[Entradas de datos]
%%
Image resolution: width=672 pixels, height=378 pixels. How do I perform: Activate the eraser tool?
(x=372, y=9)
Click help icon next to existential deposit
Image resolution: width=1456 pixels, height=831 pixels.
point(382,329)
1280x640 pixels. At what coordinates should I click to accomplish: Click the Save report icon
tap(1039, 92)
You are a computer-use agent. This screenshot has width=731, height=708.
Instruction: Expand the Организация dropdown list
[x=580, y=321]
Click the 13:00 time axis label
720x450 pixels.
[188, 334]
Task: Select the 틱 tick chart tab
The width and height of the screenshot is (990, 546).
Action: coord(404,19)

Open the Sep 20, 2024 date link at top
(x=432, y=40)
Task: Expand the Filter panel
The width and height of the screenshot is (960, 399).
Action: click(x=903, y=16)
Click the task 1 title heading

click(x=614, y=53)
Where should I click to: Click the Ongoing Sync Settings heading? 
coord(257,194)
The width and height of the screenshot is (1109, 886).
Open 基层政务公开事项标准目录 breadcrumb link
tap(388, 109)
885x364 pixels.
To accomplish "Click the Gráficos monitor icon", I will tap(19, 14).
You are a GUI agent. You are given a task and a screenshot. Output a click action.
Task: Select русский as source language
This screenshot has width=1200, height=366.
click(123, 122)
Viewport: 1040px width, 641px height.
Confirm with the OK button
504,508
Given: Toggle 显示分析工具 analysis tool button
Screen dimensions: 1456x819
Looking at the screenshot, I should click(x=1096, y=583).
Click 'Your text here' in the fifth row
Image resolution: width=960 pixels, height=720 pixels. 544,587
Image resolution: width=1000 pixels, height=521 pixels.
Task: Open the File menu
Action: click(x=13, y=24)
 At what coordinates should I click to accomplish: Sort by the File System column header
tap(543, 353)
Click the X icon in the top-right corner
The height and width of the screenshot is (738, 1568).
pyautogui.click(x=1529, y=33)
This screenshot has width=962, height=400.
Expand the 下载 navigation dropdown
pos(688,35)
%%
Cambia "Expand" por "Open" en todas las entradas y reprodúcelas sin modificar nada más.

Image resolution: width=672 pixels, height=378 pixels. How do I perform: Activate the eraser tool?
(x=372, y=9)
Click help icon next to existential deposit
Image resolution: width=1456 pixels, height=831 pixels.
point(382,329)
1280x640 pixels. At what coordinates should I click to accomplish: Click the Save report icon
tap(1039, 92)
You are a computer-use agent. This screenshot has width=731, height=708.
Instruction: Open the Организация dropdown list
[x=580, y=321]
Click the 13:00 time axis label
720x450 pixels.
[188, 334]
Task: Select the 틱 tick chart tab
The width and height of the screenshot is (990, 546).
Action: coord(404,19)

Open the Sep 20, 2024 date link at top
(x=432, y=40)
Task: Open the Filter panel
The width and height of the screenshot is (960, 399).
Action: click(x=903, y=16)
Click the task 1 title heading

click(x=614, y=53)
Where should I click to: Click the Ongoing Sync Settings heading? 
coord(257,194)
The width and height of the screenshot is (1109, 886).
Open 基层政务公开事项标准目录 breadcrumb link
tap(388, 109)
885x364 pixels.
To accomplish "Click the Gráficos monitor icon", I will tap(19, 14).
You are a GUI agent. You are given a task and a screenshot. Output a click action.
Task: Select русский as source language
This screenshot has width=1200, height=366.
click(123, 122)
Viewport: 1040px width, 641px height.
Confirm with the OK button
504,508
Given: Toggle 显示分析工具 analysis tool button
Screen dimensions: 1456x819
Looking at the screenshot, I should click(x=1096, y=583).
Click 'Your text here' in the fifth row
Image resolution: width=960 pixels, height=720 pixels. 544,587
Image resolution: width=1000 pixels, height=521 pixels.
Task: Open the File menu
Action: click(x=13, y=24)
 At what coordinates should I click to accomplish: Sort by the File System column header
tap(543, 353)
Click the X icon in the top-right corner
The height and width of the screenshot is (738, 1568).
pyautogui.click(x=1529, y=33)
This screenshot has width=962, height=400.
Open the 下载 navigation dropdown
pos(688,35)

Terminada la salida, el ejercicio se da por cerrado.